EXERCISE> For the records below, copy exactly the span that begins at the line containing "This screenshot has" and stops after the line containing "Image resolution: width=936", minus any pictures.

EXERCISE DATA>
================

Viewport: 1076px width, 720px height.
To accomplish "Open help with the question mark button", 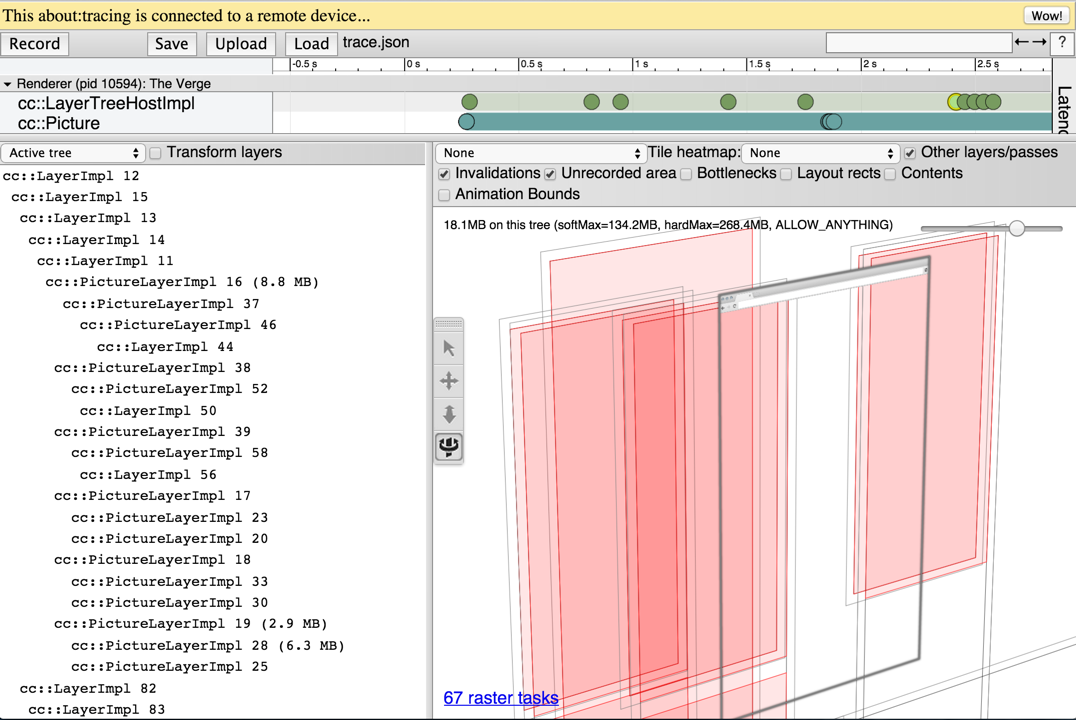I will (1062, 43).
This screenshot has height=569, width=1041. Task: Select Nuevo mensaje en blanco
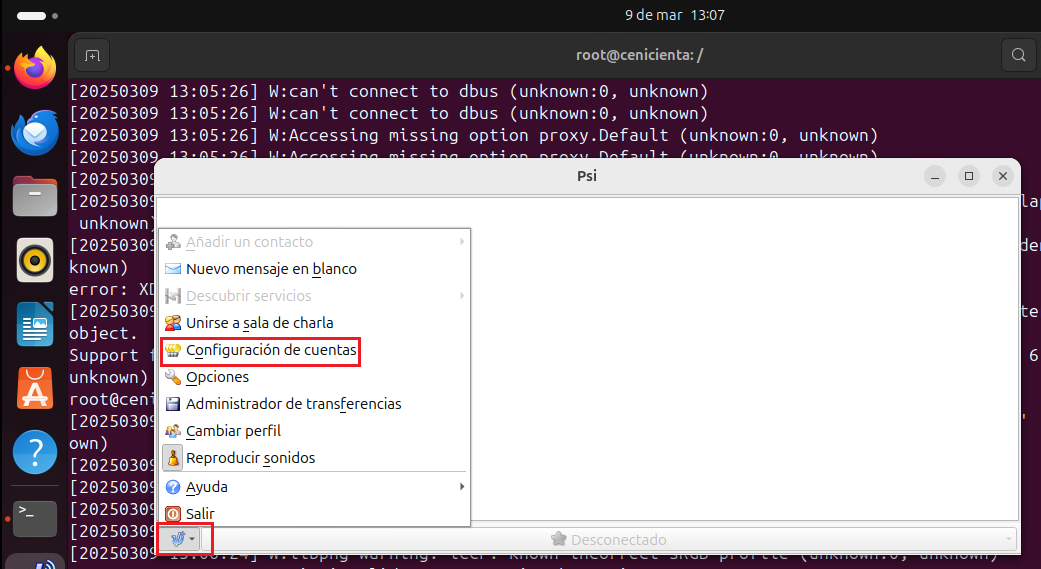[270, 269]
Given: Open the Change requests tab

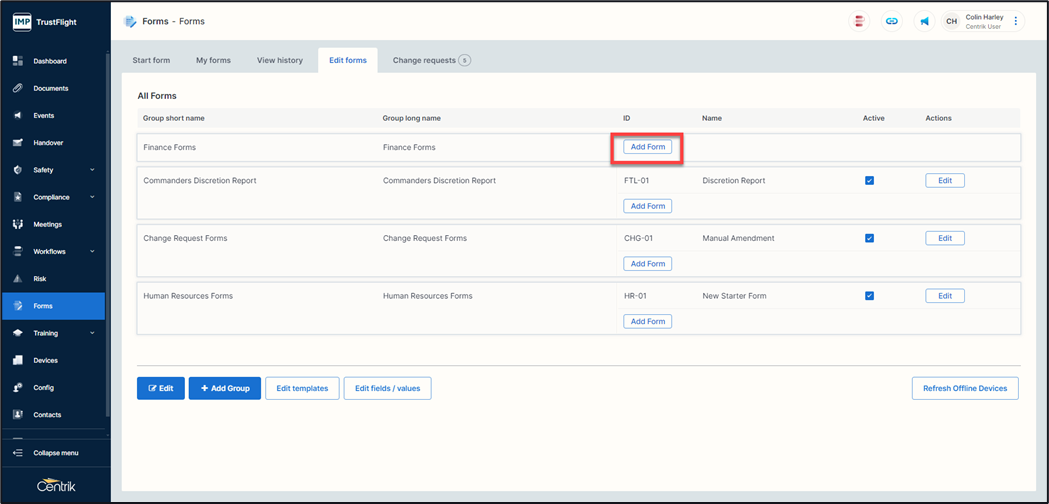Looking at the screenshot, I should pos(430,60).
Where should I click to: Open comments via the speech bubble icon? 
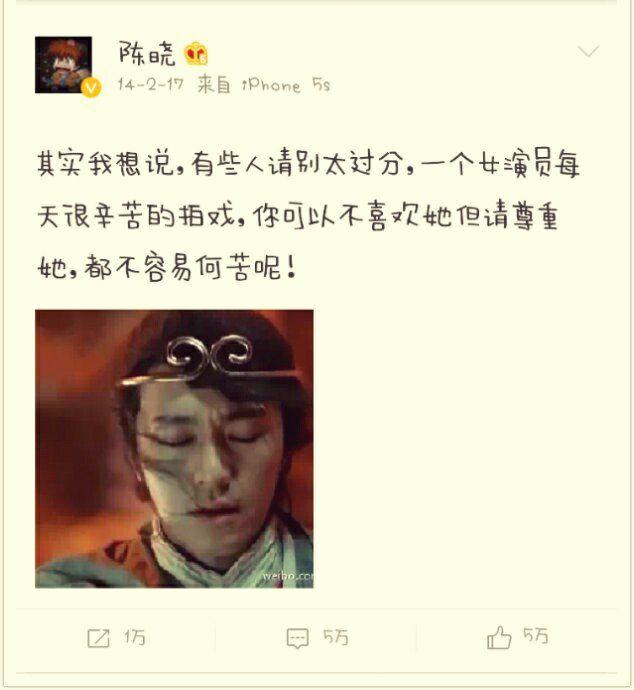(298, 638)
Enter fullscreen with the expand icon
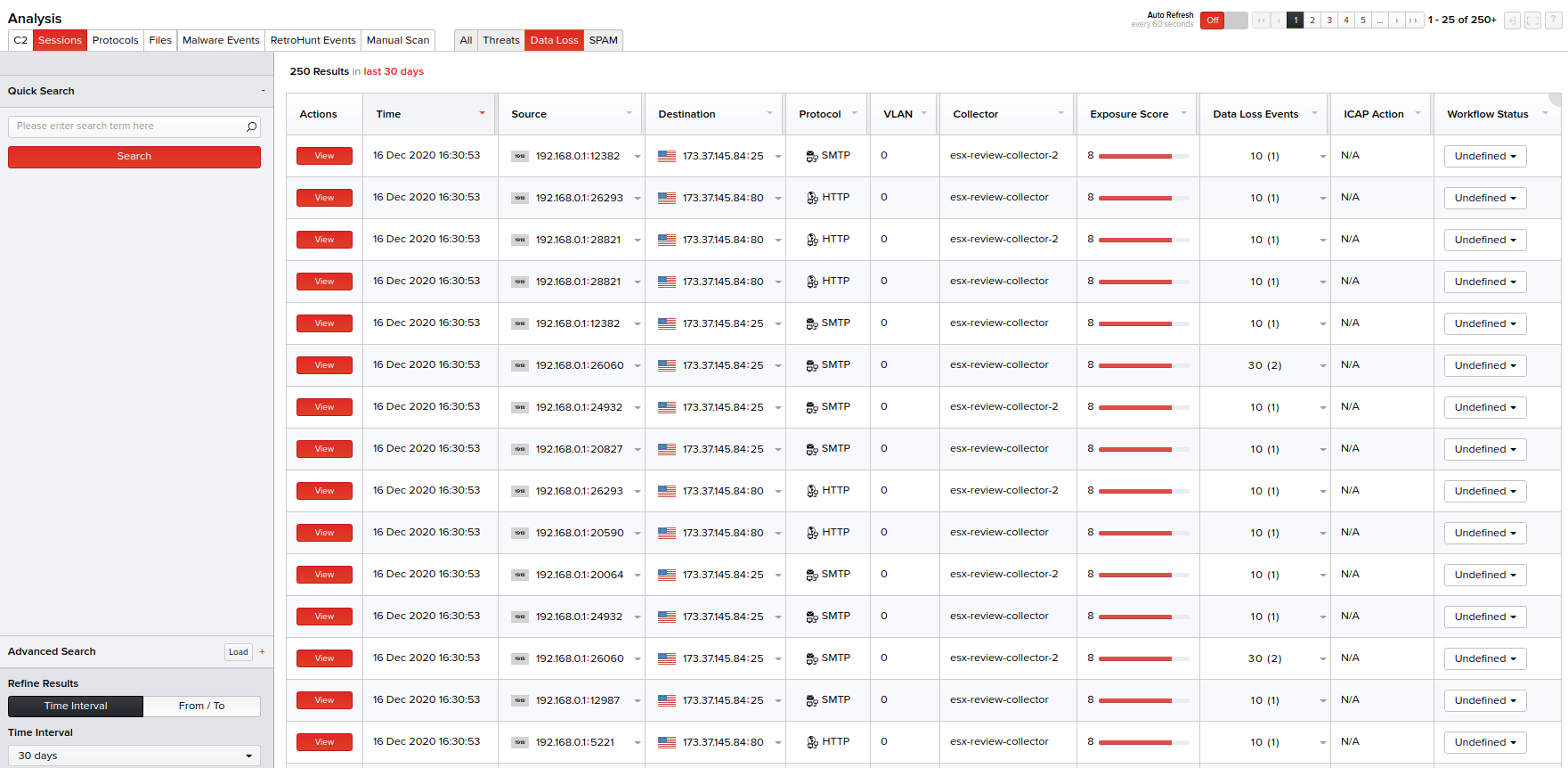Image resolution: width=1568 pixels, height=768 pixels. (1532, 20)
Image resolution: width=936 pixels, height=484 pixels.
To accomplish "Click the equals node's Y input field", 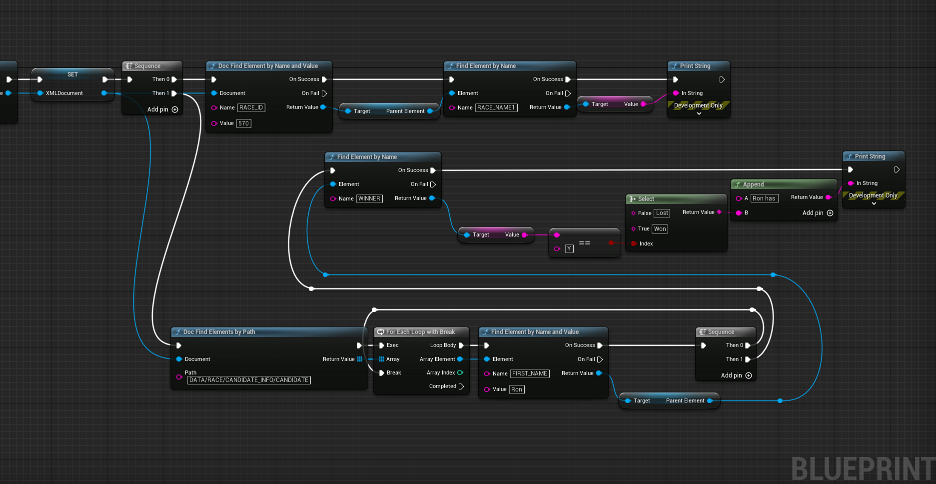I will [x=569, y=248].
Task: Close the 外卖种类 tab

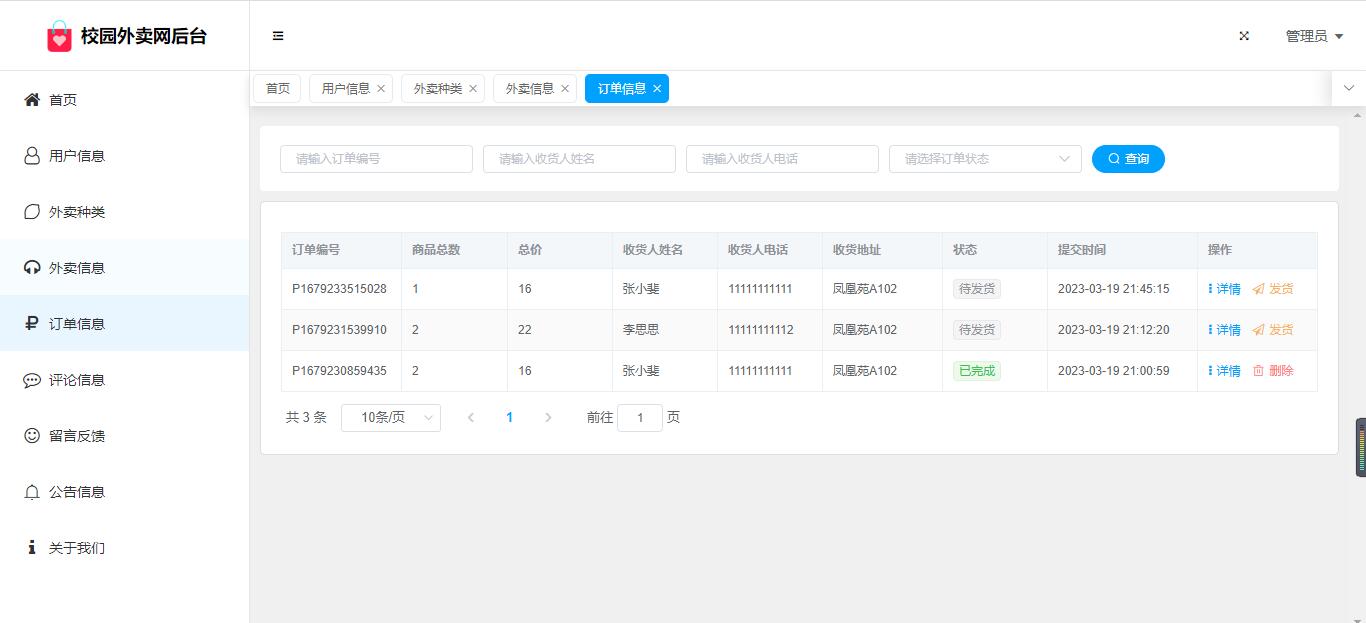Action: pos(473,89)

================

WRITTEN SOLUTION>
This screenshot has height=569, width=1041. Task: Select Nuevo mensaje en blanco
[270, 269]
Given: Open the Change requests tab

Looking at the screenshot, I should pos(430,60).
Where should I click to: Open comments via the speech bubble icon? 
(298, 638)
Enter fullscreen with the expand icon
Image resolution: width=1568 pixels, height=768 pixels. (1532, 20)
Image resolution: width=936 pixels, height=484 pixels.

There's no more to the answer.